Never Trust A Person Who Eats Their Steak Well Done

I have a number of theories in life. One of them is that children who have their crust cut off during their upbringing will be the same people who decide they’re gluten intolerant when they graduate high school. Another is that you should never, no matter the circumstance, trust a person who eats their steak well done.

There are few culinary crimes greater than the overcooking of red meat. Not only do you lose flavour and desired texture, but you actually surrender to the unspoken ideal that you’re a total fucking moron. Unfortunately, as it stands, there’s no proof that people who eat their steak ‘well done’ (which is a really nice way of saying spoilt or overcooked) are untrustworthy cretin, but as sure as the sun will rise, the proof will come.

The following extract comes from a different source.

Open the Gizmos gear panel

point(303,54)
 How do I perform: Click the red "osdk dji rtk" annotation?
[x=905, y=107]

Petty attacks aside, overcooking your steak is actually bad for you. Not bad in the sense that it tastes like shit, or that by charring it to death you silently tell everyone in the room you’re a fussy eater who should stick to salad. It’s bad for you because there are glycotoxins in red meat,that concentrate when it is overcooked. According to research recently conducted by the Icahn School of Medicine at Mount Sinai in the US, excess consumption of these glycotoxins can be linked to mental ailments later in life.

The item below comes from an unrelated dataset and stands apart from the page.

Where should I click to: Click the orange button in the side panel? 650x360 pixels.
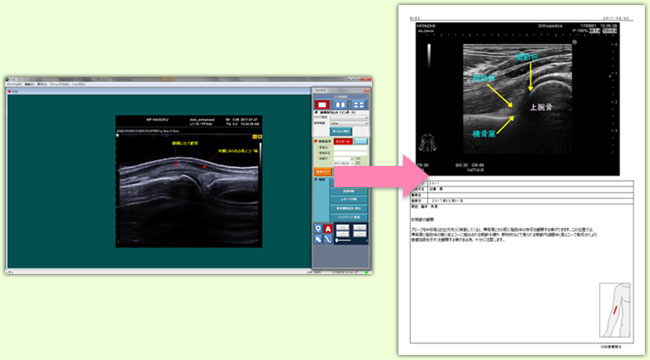click(323, 172)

These relatively new findings follow evidence presented in 2011 by The University of California that suggested eating overcooked meat (whether it be steak or a burger patty) can double your risk of prostate cancer, even when consumed in relatively small doses.

But scary risks of life-threatening illnesses aside, what the fuck? Why you gotta go burning the shit out of a delicious, tender piece of meat? What do you gain from throwing a juicy eye fillet under the bus and letting it sizzle its way into a blackened grave?